Une situation surréaliste à la Generalitat Valenciana

La dernière auditorie des dépenses de personnel réalisée par la Sindicatura de Comptes a mis en lumière une situation étonnante et préoccupante pour près de 6.800 fonctionnaires à Valence. Ces derniers dépendent de deux systèmes informatiques qui, étonnamment, ne sont pas capables d’échanger des données entre eux.

Les systèmes SIGNO et GESPERJU2

Le système SIGNO (Système Intégré de Gestion des Salaires et Autres) est utilisé pour gérer le calcul et le paiement des salaires des fonctionnaires et employés de l’administration valencienne, y compris ceux de l’éducation et de la santé. Il permet également des processus tels que la gestion des domiciliations bancaires et les changements de statut des employés.

D’autre part, GESPERJU2 est destiné à la gestion des dossiers du personnel de la justice. C’est un outil crucial pour le traitement des salaires, des permissions et d’autres aspects opérationnels pour les magistrats et fonctionnaires du secteur judiciaire.

Une dépendance alarmante

Malheureusement, ces deux systèmes ne fonctionnent pas en synergie. La seule manière de relier ces plateformes désynchronisées est une application créée à l’aide de Microsoft Access, développée par une seule personne, qui demeure la seule à pouvoir l’entretenir. Cette situation a conduit à une « dépendance absolue » vis-à-vis de cette personne, comme l’a souligné le rapport d’audit.

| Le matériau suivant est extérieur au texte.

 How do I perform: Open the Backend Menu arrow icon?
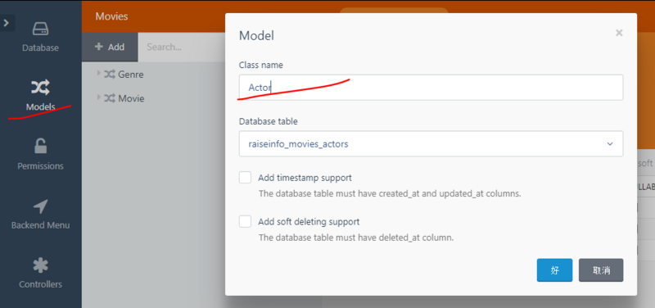[40, 206]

Il est effrayant d’imaginer les conséquences si cette personne, actuellement le fonctionnaire le mieux protégé de l’administration valencienne, venait à quitter son poste. Cette unicité et cette vulnérabilité informatique posent un risque majeur pour la continuité des opérations salariales.

Le processus manuel obsolète

Les limites de l’application Access impliquent que certaines corrections de paie doivent être effectuées manuellement par des fonctionnaires. Cela accroît le risque d’erreurs dans un processus déjà complexe. Paradoxalement, cela signifie que des cas d’erreurs salariales sont non seulement possibles, mais probables.

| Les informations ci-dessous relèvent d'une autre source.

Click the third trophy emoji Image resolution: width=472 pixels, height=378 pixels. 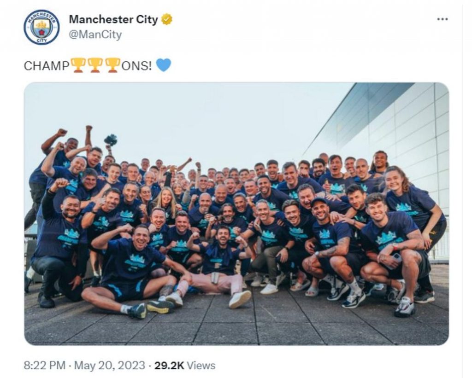point(112,65)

Le rapport souligne également que le manque de communication entre systèmes pourrait aboutir à une situation où un même individu puisse percevoir des salaires simultanément pour deux postes différents, une faille alarmante dans la gestion administrative.

TALIA : la promesse d’un nouvel avenir

Pour remédier à cette situation, la nouvelle application de gestion des ressources humaines, appelée TALIA, est en cours de développement. Elle devrait remplacer les systèmes actuels et permettre une intégration fluide des données de personnel et des salaires, éliminant les silos d’information existants.

Cependant, la mise en œuvre de TALIA prévoit une période de déploiement prolongée, avec des antécédents de retards et de coûts excessifs, tels que ceux observés lors de l’introduction du programme NEFIS. Ainsi, l’administration valencienne devra continuer à s’assurer que des solutions temporaires fonctionnent sans accrocs en attendant une transition vers TALIA.

Les enseignements à tirer

Cette situation met en exergue les défis persistants de la digitalisation des administrations publiques. La nécessité d’un changement radical dans la gestion des données publiques est évidente. Une meilleure intégration et des systèmes informatiques modernisés sont indispensables pour assurer une administration efficace et fiable pour tous les citoyens de Valence.